## Given passage
Therium (UK) Holdings Ltd v Mr Guy Brooke and Others
Jurisdiction | England & Wales |
Judge | The Hon. Mr Justice Popplewell |
Judgment Date | 07 October 2016 |
Neutral Citation | [2016] EWHC 2421 (Comm) |
Docket Number | Case No: CL-2016214 |
Court | Queen's Bench Division (Commercial Court) |
Date | 07 October 2016 |
[2016] EWHC 2421 (Comm)
IN THE HIGH COURT OF JUSTICE
QUEEN'S BENCH DIVISION
COMMERCIAL COURT
Royal Courts of Justice
London, WC2A 2LL
The Hon. Mr Justice Popplewell
Case No: CL-2016214
Charles Dougherty QC & Joseph Sullivan (instructed by Harcus Sinclair LLP) for the Claimant
Simon Williams (instructed by direct access) for the First Defendant
Hearing dates: 2 nd & 4 th August 2016
Approved Judgment
I direct that pursuant to CPR PD 39A para 6.1 no official shorthand note shall be taken of this Judgment and that copies of this version as handed down may be treated as authentic.

## Supplied data
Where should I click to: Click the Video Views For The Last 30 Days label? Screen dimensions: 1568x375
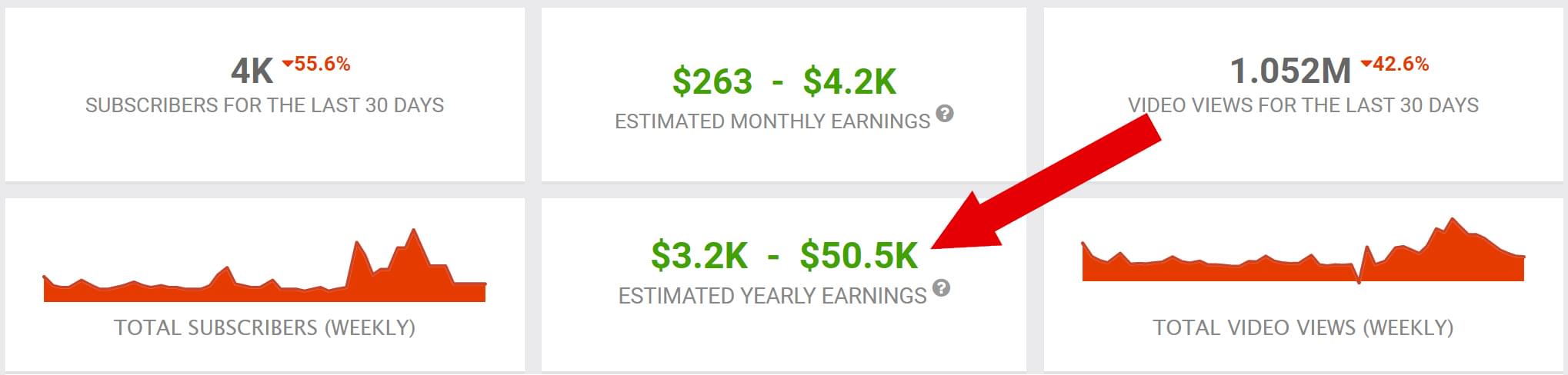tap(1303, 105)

## Required tasks
**A.** According to the judgment header, who appeared for the First Defendant?
**B.** Reproduce the part of the judgment header starting with "IN THE HIGH" and going on through "treated as authentic.".

## Task answers
**A.** Simon Williams, instructed by direct access.

**B.**
IN THE HIGH COURT OF JUSTICE
QUEEN'S BENCH DIVISION
COMMERCIAL COURT
Royal Courts of Justice
London, WC2A 2LL
The Hon. Mr Justice Popplewell
Case No: CL-2016214
Charles Dougherty QC & Joseph Sullivan (instructed by Harcus Sinclair LLP) for the Claimant
Simon Williams (instructed by direct access) for the First Defendant
Hearing dates: 2 nd & 4 th August 2016
Approved Judgment
I direct that pursuant to CPR PD 39A para 6.1 no official shorthand note shall be taken of this Judgment and that copies of this version as handed down may be treated as authentic.